WHAT YOU ARE ASKED TO DO: Pick every line with "computer" from the material below.

↓↓↓

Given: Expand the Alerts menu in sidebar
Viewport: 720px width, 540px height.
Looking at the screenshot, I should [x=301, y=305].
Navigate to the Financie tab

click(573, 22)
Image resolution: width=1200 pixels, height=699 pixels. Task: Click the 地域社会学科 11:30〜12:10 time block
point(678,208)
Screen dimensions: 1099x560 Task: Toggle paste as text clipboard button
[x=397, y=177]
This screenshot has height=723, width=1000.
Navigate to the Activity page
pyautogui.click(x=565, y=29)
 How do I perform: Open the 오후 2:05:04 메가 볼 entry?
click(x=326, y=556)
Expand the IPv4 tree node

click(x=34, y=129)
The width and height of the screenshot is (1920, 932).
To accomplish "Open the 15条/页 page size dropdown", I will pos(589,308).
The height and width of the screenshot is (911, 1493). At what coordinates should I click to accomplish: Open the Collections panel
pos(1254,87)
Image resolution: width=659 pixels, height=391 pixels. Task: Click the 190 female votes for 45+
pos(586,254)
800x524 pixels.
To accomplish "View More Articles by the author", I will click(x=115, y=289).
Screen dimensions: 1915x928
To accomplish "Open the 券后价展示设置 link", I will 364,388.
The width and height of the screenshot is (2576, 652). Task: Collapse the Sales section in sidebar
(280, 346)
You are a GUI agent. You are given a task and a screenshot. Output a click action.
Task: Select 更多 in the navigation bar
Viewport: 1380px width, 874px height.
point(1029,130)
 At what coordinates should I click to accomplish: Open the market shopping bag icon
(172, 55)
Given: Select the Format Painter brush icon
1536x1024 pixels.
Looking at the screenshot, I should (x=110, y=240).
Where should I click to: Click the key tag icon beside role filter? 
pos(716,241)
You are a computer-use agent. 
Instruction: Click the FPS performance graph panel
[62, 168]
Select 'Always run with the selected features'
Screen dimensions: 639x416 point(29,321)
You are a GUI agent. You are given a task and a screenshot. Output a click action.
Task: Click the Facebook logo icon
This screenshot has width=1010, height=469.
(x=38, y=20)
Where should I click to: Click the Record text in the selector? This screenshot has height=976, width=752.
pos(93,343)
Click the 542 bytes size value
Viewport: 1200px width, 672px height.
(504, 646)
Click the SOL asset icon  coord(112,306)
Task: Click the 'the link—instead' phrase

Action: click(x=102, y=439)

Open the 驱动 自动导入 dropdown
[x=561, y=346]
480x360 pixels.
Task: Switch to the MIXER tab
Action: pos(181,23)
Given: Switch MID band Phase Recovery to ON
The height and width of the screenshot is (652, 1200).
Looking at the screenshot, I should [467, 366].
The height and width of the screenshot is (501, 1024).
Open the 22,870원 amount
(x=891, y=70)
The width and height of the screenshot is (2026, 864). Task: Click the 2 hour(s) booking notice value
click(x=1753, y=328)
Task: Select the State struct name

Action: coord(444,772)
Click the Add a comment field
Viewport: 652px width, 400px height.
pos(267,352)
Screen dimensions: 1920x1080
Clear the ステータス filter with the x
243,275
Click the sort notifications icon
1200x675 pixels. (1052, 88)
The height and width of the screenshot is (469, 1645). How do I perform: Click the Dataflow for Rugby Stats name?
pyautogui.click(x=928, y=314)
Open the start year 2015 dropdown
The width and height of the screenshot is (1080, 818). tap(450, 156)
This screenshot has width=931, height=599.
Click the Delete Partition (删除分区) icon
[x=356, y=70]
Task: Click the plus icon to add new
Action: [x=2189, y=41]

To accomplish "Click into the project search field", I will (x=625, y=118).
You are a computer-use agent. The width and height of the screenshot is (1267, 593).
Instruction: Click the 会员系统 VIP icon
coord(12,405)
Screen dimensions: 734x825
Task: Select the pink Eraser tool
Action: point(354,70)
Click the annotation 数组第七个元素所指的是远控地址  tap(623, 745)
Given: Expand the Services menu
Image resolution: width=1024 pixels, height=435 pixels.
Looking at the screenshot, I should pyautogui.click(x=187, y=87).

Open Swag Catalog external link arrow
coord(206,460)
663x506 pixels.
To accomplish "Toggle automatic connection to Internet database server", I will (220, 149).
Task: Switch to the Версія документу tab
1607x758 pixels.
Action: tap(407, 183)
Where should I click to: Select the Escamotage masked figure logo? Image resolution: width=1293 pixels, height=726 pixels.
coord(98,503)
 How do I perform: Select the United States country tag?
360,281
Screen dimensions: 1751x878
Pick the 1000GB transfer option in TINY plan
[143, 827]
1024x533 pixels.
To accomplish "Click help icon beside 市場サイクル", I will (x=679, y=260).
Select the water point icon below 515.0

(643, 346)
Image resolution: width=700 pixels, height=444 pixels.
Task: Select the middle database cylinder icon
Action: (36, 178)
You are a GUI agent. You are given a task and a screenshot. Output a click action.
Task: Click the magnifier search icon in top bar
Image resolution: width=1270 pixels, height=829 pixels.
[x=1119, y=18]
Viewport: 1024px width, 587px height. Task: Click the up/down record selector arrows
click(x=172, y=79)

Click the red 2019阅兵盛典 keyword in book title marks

↑↑↑

SOLUTION TO THIS PROBLEM:
You are a computer-use agent. 
You are a computer-use agent. The width and height of the screenshot is (1267, 593).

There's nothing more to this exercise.